OnePlus con il suo Band ti misura l'ossigeno

OnePlus Band è il primo dispositivo indossabile del produttore cinese: display touch a colori da 1,1 pollici, cardiofrequenzimetro e sensore per misurare l'ossigeno nel sangue

Il 2021 potrebbe essere l'anno degli indossabili: tra i dispositivi più interessanti in arrivo c'è anche OnePlus Band, il primo della categoria per il produttore che già si è ritagliato un ruolo da protagonista nel segmento smartphone. Anticipato la scorsa settimana da alcune anticipazioni, ora è ufficiale.

A livello di design non si discosta molto da quanto già visto su altri modelli della concorrenza, a partire dai Mi Smart Band di Xiaomi. C'è un piccolo display AMOLED da 1,1 pollici a colori con risoluzione 126x294 pixel e supporto al touch. Non manca la certificazione IP68 che lo rende in grado di resistere sia al contatto con l'acqua (fino a 50 metri di profondità per 10 minuti) sia alla polvere. La batteria da 100 mAh integrata fornisce un'autonomia dichiarata di due settimane, la ricarica avviene tramite un dock fornito in dotazione. Tre le colorazioni previste: Black, Navy e Tangerine Gray. Le dimensioni sono 40,4x17,6x11,9 millimetri, il peso è di soli 10,3 grammi, ovviamente cinturino escluso.

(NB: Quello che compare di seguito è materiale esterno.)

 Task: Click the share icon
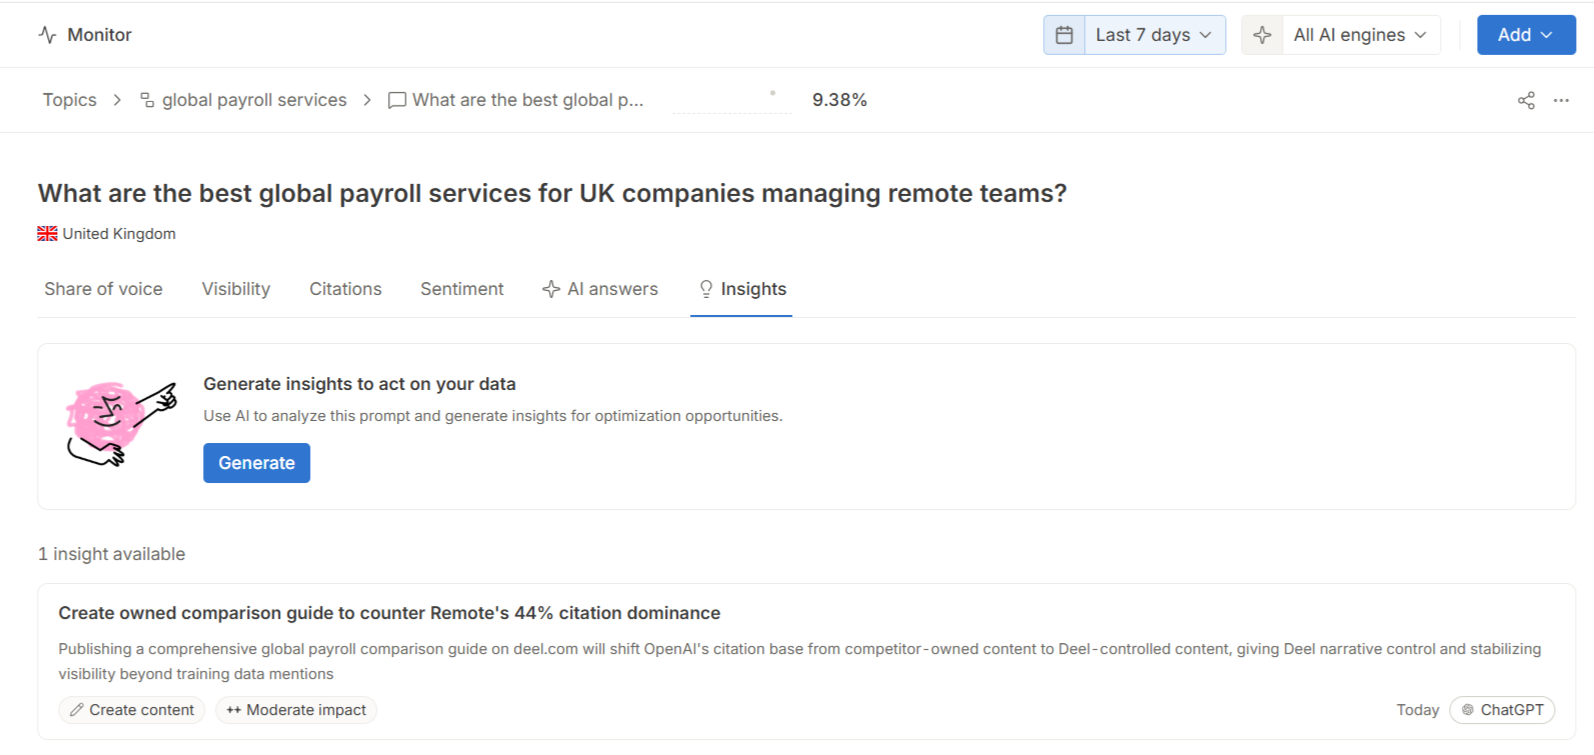pyautogui.click(x=1526, y=100)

A questo si aggiungono l'accelerometro, il giroscopio, il cardiofrequenzimetro per la misurazione del battito cardiaco e il sensore SpO2 che rileva la saturazione dell'ossigeno nel sangue. Un'ennesima dimostrazione di come i wearable possano trovare applicazione nell'ambito della tutela della salute con il monitoraggio dei parametri biometrici. C'è anche la valutazione della qualità del sonno. La comunicazione con lo smartphone (compatibile solo con Android) avviene tramite Bluetooth 5.0 ed è garantito il supporto al riconoscimento dell'attività fisica per una dozzina di discipline diverse.

Al momento il lancio di OnePlus Band è stato confermato solo per l'India, al prezzo di 2.499 rupie, l'equivalente di circa 28 euro al cambio. Terminata la promozione iniziale la spesa salirà a 2.799 rupie (31 euro). Quasi certamente l'indossabile arriverà in un secondo momento in Europa, ma ad oggi non è dato a sapere con quale tempistica.

Come già scritto lo smartband è il primo dispositivo indossabile al polso del marchio, ma secondo i rumor non trascorrerà molto prima di assistere a un altro annuncio: tutto punta nella direzione di uno smartwatch già messo in cantiere. A parlarne è stato direttamente il CEO e fondatore della società Pete Lau con un intervento sui social poco prima di Natale.

È stato dunque ufficialmente lanciato dunque il guanto di sfida a Xiaomi che proprio nei prossimi giorni porterà in Italia l'orologio Mi Watch.